Structural racism is woven in the fabric of our society, including our healthcare system. It impacts health at every level, from bedside interactions of healthcare workers with patients and their families to large-scale disparities in morbidity and mortality. In the next two issues of the Journal of Perinatology, collections of articles highlight some of these health inequities and their effect on mothers and their babies. This month’s issue focuses on the broad scope of racial health disparities in perinatal outcomes. Next month’s issue will explore specific ways that providers can advocate for racial justice in their practice as well as highlight other disparities related to ethnicity and gender.

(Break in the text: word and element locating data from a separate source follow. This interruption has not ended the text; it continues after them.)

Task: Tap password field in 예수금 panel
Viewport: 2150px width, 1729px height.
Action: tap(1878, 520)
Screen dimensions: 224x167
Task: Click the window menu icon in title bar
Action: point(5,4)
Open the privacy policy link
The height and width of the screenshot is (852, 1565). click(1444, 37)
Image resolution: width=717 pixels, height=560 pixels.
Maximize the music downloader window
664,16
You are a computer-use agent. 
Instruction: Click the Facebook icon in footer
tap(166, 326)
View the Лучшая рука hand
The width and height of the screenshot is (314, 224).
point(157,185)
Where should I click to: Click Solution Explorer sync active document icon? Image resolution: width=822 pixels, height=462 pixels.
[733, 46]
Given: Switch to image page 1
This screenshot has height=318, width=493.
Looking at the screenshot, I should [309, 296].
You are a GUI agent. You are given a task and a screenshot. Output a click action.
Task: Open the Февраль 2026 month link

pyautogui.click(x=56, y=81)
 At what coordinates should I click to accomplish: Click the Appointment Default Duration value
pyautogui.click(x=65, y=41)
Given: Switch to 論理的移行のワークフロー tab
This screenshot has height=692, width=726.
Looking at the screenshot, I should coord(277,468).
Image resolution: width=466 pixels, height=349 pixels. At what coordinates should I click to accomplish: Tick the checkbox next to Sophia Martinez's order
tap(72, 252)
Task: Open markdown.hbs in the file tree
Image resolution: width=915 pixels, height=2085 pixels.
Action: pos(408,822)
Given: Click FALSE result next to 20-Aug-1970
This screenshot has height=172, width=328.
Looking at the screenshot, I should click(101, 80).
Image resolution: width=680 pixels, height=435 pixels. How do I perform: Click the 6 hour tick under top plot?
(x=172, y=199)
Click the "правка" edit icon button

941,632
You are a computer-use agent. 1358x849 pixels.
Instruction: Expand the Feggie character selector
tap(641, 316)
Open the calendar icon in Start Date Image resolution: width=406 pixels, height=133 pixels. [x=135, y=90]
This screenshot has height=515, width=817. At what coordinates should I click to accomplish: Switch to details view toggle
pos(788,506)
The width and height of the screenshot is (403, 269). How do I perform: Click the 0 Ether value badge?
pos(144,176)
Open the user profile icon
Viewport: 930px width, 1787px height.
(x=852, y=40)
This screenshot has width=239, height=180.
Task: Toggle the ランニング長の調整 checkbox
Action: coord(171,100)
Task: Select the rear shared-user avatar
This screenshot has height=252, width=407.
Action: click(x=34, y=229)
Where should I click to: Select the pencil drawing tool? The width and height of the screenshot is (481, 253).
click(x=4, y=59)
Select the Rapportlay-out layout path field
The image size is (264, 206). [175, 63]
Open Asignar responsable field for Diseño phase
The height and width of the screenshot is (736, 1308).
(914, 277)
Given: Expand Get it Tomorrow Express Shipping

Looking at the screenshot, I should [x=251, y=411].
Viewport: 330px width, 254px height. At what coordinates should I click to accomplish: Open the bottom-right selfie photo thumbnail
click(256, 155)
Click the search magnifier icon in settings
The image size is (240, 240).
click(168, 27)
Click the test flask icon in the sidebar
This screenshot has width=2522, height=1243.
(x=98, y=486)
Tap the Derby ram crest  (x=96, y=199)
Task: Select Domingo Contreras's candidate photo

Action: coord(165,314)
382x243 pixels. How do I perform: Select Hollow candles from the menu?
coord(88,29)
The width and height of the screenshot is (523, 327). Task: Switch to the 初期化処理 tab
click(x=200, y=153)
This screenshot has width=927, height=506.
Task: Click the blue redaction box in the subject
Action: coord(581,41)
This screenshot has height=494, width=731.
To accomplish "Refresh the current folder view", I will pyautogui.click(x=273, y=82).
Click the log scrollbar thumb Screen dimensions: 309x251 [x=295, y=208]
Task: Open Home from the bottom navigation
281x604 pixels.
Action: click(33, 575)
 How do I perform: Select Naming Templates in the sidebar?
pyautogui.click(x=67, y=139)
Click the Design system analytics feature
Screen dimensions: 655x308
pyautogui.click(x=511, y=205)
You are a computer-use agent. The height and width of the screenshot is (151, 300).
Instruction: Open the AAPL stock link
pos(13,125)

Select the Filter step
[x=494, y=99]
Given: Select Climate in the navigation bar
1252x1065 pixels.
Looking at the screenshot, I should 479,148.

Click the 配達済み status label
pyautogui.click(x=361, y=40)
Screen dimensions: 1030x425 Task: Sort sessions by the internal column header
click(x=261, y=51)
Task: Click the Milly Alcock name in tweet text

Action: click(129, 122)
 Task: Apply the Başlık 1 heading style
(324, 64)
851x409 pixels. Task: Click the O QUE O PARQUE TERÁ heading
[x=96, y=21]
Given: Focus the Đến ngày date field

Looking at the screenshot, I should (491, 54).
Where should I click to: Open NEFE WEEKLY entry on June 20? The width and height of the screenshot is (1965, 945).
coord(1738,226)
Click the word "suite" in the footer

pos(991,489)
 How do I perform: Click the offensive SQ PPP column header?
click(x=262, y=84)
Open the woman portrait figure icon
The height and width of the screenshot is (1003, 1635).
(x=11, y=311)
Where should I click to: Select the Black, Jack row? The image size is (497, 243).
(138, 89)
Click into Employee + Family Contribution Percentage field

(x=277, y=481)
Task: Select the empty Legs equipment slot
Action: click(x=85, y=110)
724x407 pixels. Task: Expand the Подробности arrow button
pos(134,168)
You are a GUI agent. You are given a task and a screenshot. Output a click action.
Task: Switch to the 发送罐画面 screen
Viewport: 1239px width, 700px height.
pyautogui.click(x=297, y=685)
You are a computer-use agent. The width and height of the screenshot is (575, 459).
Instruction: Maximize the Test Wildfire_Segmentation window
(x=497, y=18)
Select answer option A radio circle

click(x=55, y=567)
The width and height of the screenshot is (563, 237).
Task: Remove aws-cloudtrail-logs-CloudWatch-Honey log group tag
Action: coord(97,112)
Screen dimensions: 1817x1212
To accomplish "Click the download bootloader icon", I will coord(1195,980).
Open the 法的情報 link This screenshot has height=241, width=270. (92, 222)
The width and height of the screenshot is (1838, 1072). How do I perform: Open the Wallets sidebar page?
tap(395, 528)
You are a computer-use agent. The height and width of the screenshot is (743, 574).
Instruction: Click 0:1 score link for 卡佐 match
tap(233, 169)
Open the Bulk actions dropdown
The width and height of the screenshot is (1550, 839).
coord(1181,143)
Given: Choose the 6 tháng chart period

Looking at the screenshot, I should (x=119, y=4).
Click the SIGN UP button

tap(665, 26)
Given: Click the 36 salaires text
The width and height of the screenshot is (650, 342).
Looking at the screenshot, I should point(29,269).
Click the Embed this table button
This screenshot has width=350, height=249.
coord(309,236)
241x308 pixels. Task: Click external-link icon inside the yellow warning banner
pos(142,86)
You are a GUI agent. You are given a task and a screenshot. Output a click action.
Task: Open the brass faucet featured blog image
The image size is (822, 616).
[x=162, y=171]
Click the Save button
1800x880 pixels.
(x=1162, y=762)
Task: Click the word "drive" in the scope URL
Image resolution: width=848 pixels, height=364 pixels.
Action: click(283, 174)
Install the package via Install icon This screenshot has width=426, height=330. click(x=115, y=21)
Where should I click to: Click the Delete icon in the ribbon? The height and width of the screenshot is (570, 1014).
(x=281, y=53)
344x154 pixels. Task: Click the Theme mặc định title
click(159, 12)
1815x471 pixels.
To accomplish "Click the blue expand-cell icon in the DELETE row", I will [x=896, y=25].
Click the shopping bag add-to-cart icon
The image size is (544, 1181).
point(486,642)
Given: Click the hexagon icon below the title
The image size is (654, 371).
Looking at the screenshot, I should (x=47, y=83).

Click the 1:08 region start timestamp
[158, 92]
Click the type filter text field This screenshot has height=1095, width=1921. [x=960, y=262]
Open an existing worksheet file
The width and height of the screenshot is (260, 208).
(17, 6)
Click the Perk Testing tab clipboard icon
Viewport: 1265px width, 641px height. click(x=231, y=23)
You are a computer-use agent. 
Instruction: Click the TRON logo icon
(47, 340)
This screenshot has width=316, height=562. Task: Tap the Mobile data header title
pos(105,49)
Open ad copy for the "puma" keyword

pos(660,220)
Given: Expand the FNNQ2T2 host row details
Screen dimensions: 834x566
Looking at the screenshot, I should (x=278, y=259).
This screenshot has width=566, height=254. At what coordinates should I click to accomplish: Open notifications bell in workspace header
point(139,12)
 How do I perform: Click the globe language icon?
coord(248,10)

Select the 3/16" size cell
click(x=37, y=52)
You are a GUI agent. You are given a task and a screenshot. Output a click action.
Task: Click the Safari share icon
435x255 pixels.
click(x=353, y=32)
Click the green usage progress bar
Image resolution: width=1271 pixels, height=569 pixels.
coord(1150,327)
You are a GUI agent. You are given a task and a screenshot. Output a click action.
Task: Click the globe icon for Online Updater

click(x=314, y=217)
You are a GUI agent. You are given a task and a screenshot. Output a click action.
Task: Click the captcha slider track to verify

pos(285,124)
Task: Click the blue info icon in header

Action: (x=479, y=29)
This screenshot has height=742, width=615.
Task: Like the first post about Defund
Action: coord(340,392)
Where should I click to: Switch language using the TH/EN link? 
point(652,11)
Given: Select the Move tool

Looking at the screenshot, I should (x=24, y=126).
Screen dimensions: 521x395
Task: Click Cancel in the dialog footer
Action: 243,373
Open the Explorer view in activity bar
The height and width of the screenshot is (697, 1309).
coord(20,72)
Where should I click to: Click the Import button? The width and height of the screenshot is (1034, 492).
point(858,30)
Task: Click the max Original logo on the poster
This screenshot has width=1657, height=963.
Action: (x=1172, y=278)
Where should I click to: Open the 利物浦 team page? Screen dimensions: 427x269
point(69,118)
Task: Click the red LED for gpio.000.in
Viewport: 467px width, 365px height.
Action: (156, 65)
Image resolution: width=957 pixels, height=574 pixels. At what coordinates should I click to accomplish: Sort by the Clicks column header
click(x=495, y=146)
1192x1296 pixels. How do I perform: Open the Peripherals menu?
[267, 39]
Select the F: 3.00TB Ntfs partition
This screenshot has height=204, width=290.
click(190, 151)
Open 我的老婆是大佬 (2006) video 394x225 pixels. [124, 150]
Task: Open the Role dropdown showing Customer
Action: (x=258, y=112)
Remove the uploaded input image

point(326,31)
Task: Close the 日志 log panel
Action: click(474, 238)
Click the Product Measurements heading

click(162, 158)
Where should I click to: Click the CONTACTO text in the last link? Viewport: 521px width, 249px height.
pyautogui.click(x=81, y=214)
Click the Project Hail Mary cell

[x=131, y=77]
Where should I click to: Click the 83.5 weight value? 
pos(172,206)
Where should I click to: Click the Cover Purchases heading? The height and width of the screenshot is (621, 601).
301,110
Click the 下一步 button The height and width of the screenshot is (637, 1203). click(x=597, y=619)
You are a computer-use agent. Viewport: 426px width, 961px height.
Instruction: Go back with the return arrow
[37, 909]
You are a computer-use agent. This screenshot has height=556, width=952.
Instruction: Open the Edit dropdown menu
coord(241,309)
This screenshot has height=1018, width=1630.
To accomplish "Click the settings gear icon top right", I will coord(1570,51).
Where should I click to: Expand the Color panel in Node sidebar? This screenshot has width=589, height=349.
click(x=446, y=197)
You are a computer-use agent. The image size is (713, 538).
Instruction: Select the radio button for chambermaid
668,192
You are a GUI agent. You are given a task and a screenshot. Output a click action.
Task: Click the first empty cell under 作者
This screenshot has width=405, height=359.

Health inequity caused by systemic racism has been declared a public health emergency by many groups, including medical associations and local and state governments. Black people, on average, die 3.5 years sooner than White people and Black men have an average life expectancy more than 4 years less than White men [1]. Black women are 2–3 times more likely to die because of pregnancy-related complications than White women [2]. These are differences in mortality—people are dying. The roots of these disparities are deeper than the healthcare system. As shown by David and Collins [3] and Yang et al. [4] in this issue, structural racism has led to income, housing, education, and environmental inequities that disproportionately affect Black people. Inequities in health and other social factors begin before a child is born and continue after birth, influencing health across the entire lifespan.

Perinatal medicine is full of conflicting or insufficient evidence for many of our practices. However, in the case of the effects of systemic racism on mothers and their neonates, data clearly demonstrating racial disparities in perinatal care and outcomes have been available for decades. As highlighted by Dongarwar et al. [5] and Tomlin et al. [6] as well as Montoya-Williams et al. [7], Black infants are >2 times more likely to die than White infants [8] and are more likely to be born premature and low birth weight [9]. As Karvonen et al. [10] describe, Black preterm infants go on to experience health disparities beyond the NICU. These pervasive disparities in preterm birth and infant mortality have persisted despite advances in neonatal care and programs designed to address these issues.

Perinatal care providers are familiar with vulnerable populations. It is time to leverage both the experience of experts in the field and data-driven scientific methods to address racial health inequities. Race is not a risk factor—race is a social construct. Deep-rooted systemic racial injustices and racism are the risk factors. The authors of the articles in this issue provide data showing that racial disparities in neonatal and perinatal outcomes are ongoing and complex, involving disparities in healthcare, socioeconomic resources, toxic stress, and more. In combination with the articles in the following issue, they provide evidence of the critical need for a multidisciplinary approach of dedicated research, provider education, and advocacy in partnership with patients and families in the work to eliminate racial disparities in neonatal and perinatal health. It is essential that we change the outcomes. Lives depend on it.